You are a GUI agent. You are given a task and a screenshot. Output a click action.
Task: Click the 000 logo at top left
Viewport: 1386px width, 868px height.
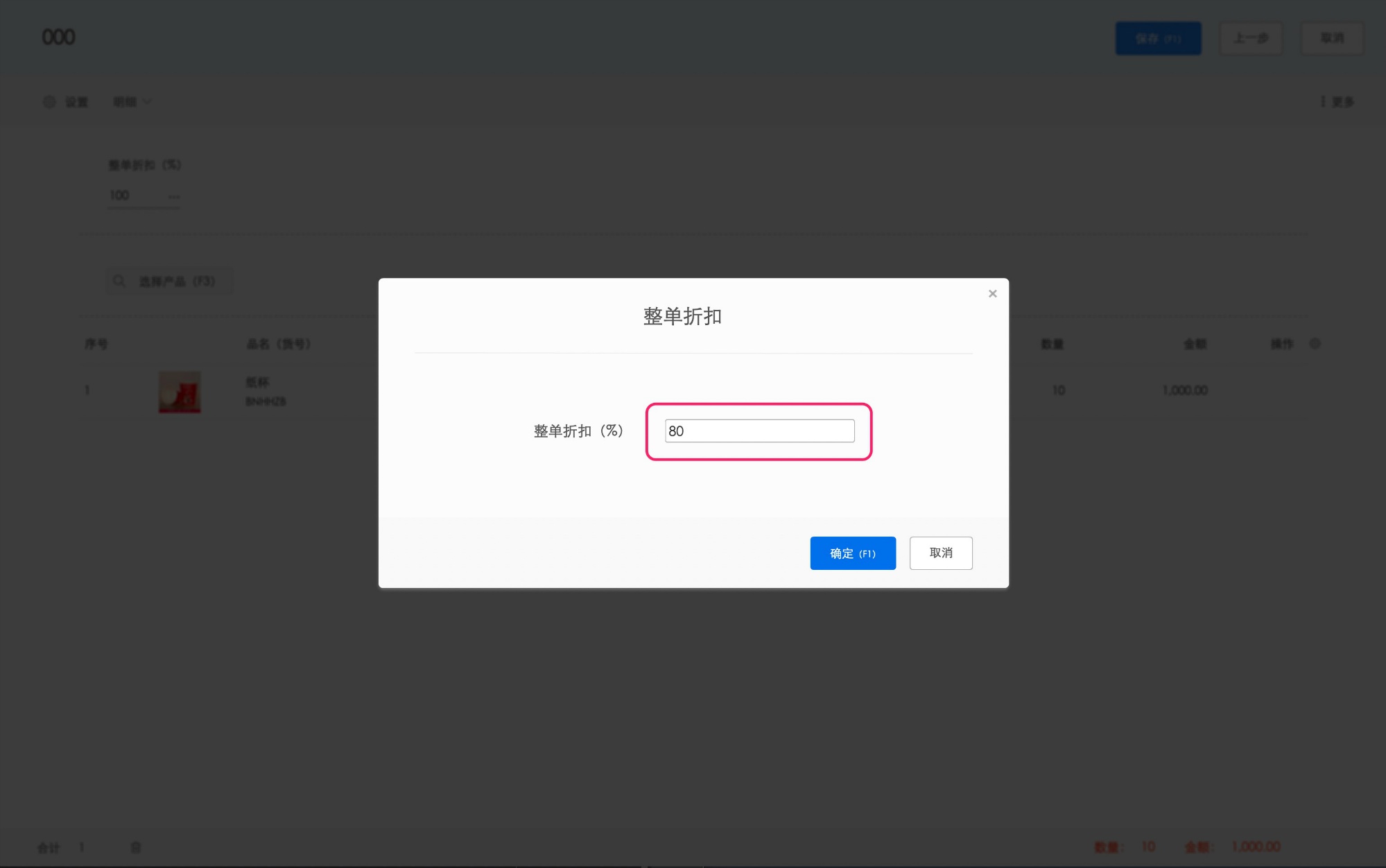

==

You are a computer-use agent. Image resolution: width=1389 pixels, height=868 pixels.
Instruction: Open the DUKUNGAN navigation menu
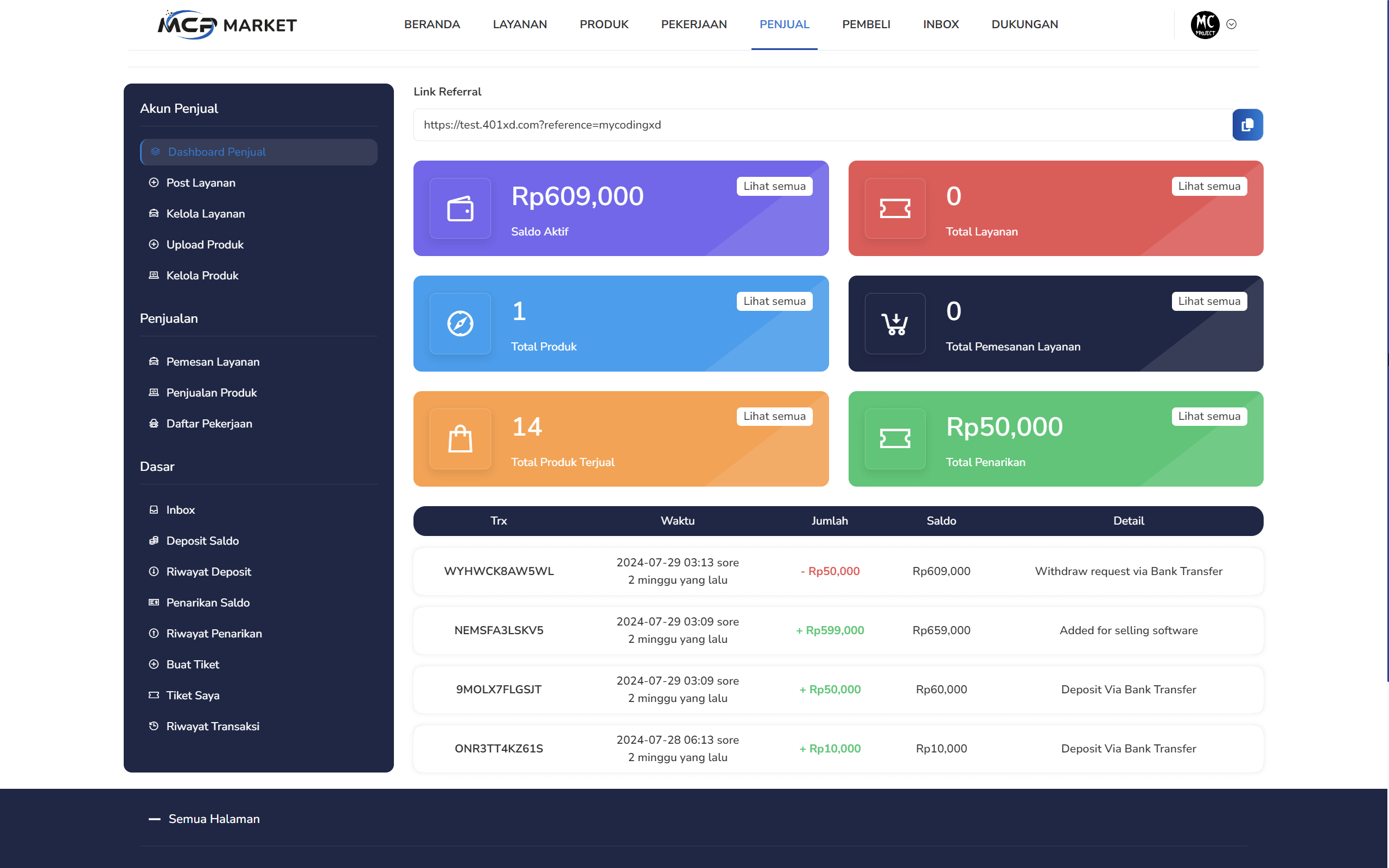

---

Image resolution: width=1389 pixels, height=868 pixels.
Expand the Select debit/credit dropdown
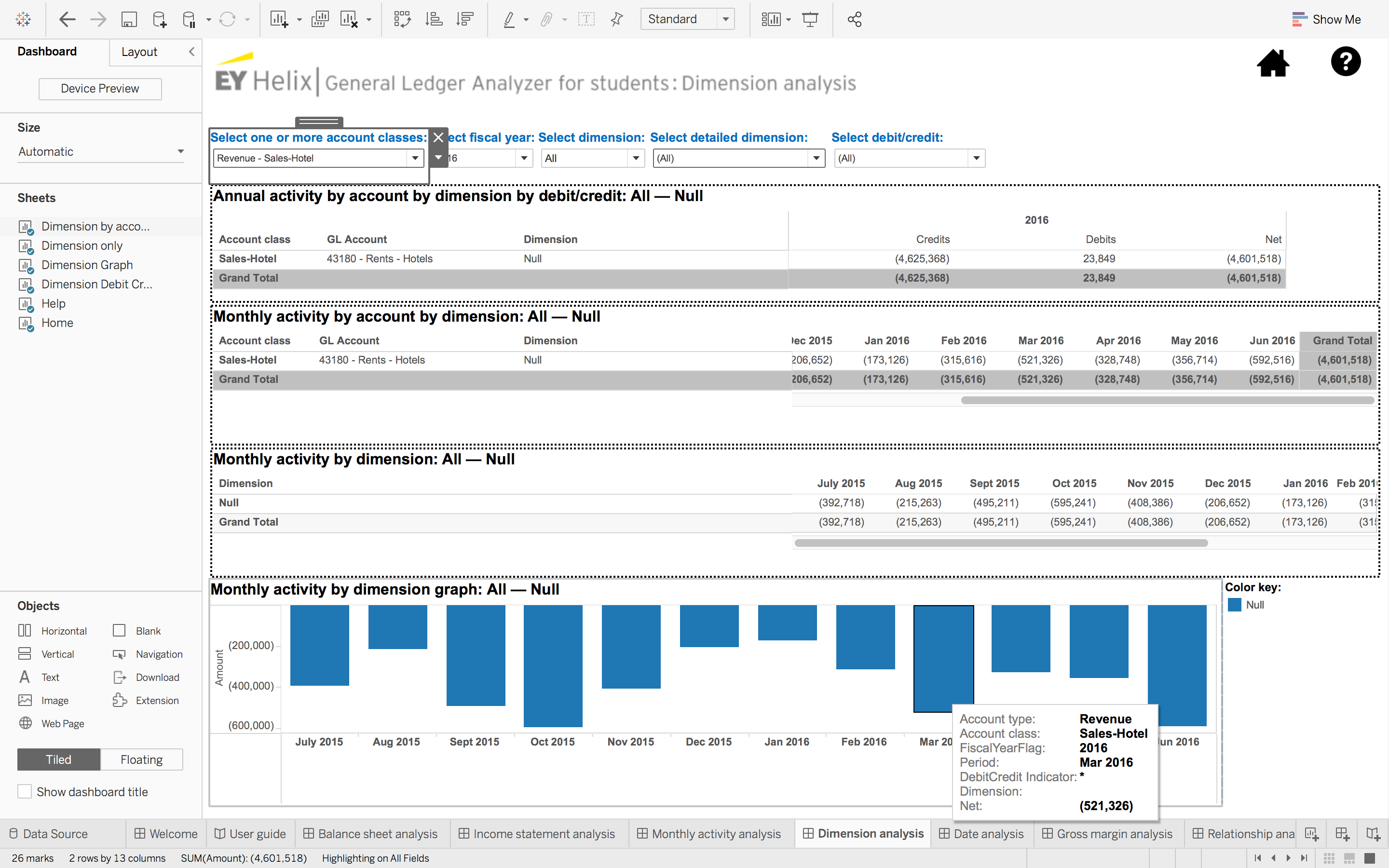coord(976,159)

• **Problem description**:
Above are the records; from them, give again exactly the lines from the one containing "You are a GUI" to the one containing "Viewport: 1386px width, 868px height.", both lines included, and nothing more.

• **Answer to the problem**:
You are a GUI agent. You are given a task and a screenshot. Output a click action.
Task: Click the 000 logo at top left
Viewport: 1386px width, 868px height.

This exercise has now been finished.